§ **Aim of the exercise**
Reproduce the lines below without any changes, starting at the line with "Tax Tips (798, 360)" and continuing through the last line, both ends included.

## Start Data

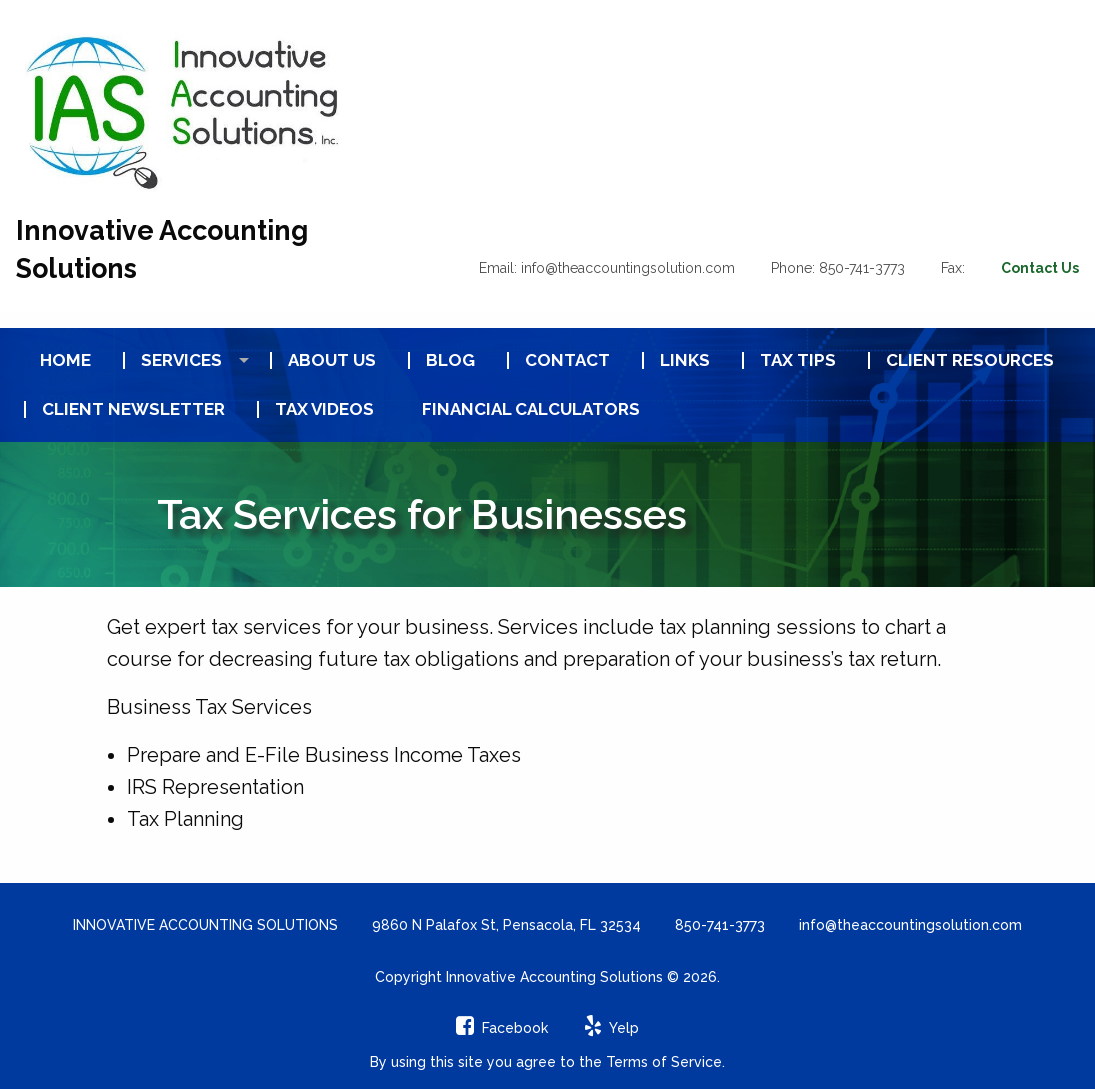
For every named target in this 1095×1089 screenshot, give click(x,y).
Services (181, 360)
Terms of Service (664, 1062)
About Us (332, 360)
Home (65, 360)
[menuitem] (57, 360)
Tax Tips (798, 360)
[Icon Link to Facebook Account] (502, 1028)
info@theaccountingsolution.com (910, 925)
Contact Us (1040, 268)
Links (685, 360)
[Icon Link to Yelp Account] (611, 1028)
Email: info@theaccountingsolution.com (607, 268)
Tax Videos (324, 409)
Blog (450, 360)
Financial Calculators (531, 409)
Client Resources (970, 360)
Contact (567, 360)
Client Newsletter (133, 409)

## End Data

§ **Response**
Tax Tips (798, 360)
[Icon Link to Facebook Account] (502, 1028)
info@theaccountingsolution.com (910, 925)
Contact Us (1040, 268)
Links (685, 360)
[Icon Link to Yelp Account] (611, 1028)
Email: info@theaccountingsolution.com (607, 268)
Tax Videos (324, 409)
Blog (450, 360)
Financial Calculators (531, 409)
Client Resources (970, 360)
Contact (567, 360)
Client Newsletter (133, 409)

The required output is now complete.